## Start AVAILABLE DATA
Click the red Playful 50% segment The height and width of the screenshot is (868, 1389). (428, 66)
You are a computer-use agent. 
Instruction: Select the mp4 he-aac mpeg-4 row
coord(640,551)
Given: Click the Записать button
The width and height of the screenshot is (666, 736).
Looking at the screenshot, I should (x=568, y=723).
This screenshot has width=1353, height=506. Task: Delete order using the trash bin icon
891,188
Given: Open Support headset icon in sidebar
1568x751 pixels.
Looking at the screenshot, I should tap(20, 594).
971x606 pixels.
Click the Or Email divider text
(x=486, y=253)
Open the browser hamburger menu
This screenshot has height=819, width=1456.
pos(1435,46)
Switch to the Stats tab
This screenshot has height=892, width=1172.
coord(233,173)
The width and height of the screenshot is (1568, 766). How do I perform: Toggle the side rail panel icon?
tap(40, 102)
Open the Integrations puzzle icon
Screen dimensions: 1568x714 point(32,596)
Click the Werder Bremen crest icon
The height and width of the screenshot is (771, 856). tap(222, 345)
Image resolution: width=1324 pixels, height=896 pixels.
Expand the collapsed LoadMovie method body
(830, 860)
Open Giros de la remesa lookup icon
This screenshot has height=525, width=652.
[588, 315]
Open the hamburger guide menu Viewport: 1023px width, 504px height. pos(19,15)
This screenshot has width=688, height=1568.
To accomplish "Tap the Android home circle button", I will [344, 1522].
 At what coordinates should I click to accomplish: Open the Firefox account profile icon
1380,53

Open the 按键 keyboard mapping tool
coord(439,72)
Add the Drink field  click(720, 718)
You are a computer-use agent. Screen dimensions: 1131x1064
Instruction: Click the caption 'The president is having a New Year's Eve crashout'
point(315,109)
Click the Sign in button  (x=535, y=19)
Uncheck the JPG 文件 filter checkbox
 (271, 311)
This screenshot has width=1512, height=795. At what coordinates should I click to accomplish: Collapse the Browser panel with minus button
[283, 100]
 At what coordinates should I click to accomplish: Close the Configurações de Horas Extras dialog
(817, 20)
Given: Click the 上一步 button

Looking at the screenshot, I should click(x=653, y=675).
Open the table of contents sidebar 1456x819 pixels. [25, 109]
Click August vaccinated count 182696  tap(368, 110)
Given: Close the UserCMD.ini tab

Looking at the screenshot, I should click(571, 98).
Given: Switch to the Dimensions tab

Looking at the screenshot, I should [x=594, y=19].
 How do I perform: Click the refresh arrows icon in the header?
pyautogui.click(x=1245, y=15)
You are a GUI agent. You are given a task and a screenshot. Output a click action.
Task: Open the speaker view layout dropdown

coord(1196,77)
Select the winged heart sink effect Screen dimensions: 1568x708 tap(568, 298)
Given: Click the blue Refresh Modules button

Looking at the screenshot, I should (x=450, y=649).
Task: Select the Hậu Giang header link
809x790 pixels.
## End AVAILABLE DATA
== TASK REQUIREMENTS ==
Reproduce the data from the line with "971x606 pixels." up to and including the line with "Looking at the screenshot, I should click(571, 98).", changing "Uncheck" to "Clear" and leaving everything else the same.

== EXERCISE RESULT ==
971x606 pixels.
Click the Or Email divider text
(x=486, y=253)
Open the browser hamburger menu
This screenshot has height=819, width=1456.
pos(1435,46)
Switch to the Stats tab
This screenshot has height=892, width=1172.
coord(233,173)
The width and height of the screenshot is (1568, 766). How do I perform: Toggle the side rail panel icon?
tap(40, 102)
Open the Integrations puzzle icon
Screen dimensions: 1568x714 point(32,596)
Click the Werder Bremen crest icon
The height and width of the screenshot is (771, 856). tap(222, 345)
Image resolution: width=1324 pixels, height=896 pixels.
Expand the collapsed LoadMovie method body
(830, 860)
Open Giros de la remesa lookup icon
This screenshot has height=525, width=652.
[588, 315]
Open the hamburger guide menu Viewport: 1023px width, 504px height. pos(19,15)
This screenshot has width=688, height=1568.
To accomplish "Tap the Android home circle button", I will [344, 1522].
 At what coordinates should I click to accomplish: Open the Firefox account profile icon
1380,53

Open the 按键 keyboard mapping tool
coord(439,72)
Add the Drink field  click(720, 718)
You are a computer-use agent. Screen dimensions: 1131x1064
Instruction: Click the caption 'The president is having a New Year's Eve crashout'
point(315,109)
Click the Sign in button  (x=535, y=19)
Clear the JPG 文件 filter checkbox
 (271, 311)
This screenshot has width=1512, height=795. At what coordinates should I click to accomplish: Collapse the Browser panel with minus button
[283, 100]
 At what coordinates should I click to accomplish: Close the Configurações de Horas Extras dialog
(817, 20)
Given: Click the 上一步 button

Looking at the screenshot, I should click(x=653, y=675).
Open the table of contents sidebar 1456x819 pixels. [25, 109]
Click August vaccinated count 182696  tap(368, 110)
Given: Close the UserCMD.ini tab

Looking at the screenshot, I should click(571, 98).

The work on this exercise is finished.